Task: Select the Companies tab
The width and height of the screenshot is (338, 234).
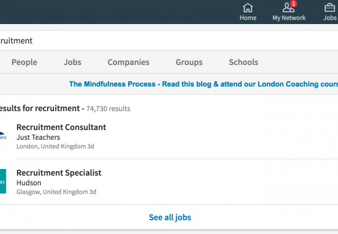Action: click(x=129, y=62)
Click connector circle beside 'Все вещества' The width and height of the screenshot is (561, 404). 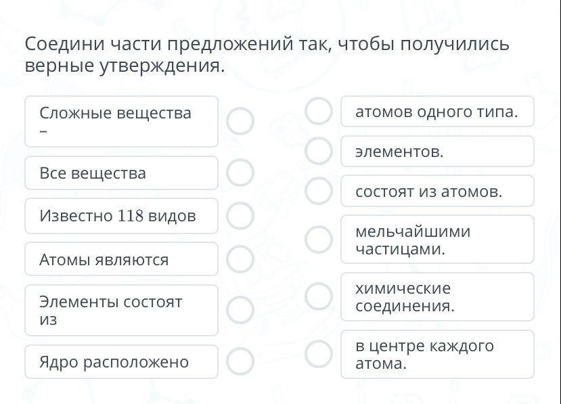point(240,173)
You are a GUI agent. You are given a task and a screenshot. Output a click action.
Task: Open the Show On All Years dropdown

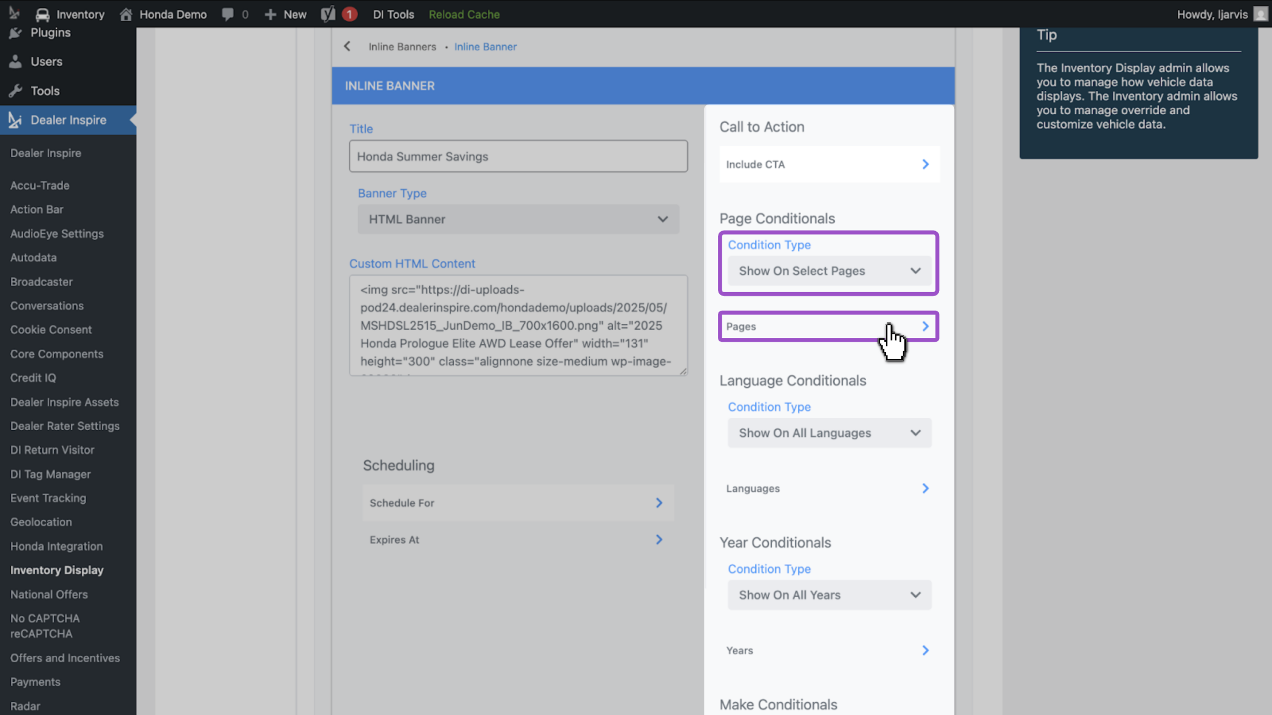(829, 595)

-*-*-

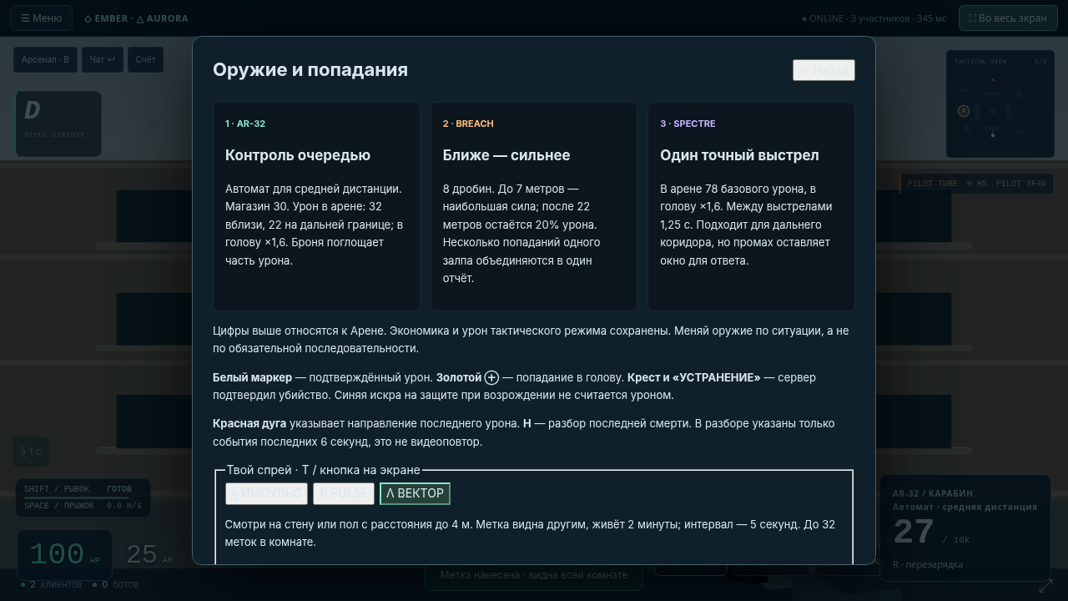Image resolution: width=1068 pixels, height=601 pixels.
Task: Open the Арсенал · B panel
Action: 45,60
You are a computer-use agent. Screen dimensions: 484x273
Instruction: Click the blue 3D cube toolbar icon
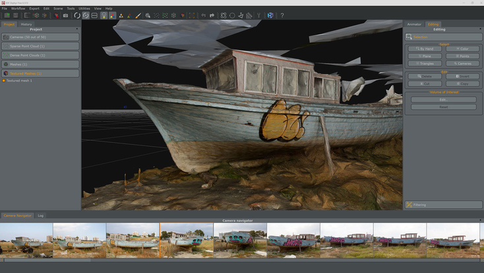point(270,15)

-*-*-

Exercise goal: Using the records above, count the lines that hold the string "agent", and give back only the result.

Exercise solution: 2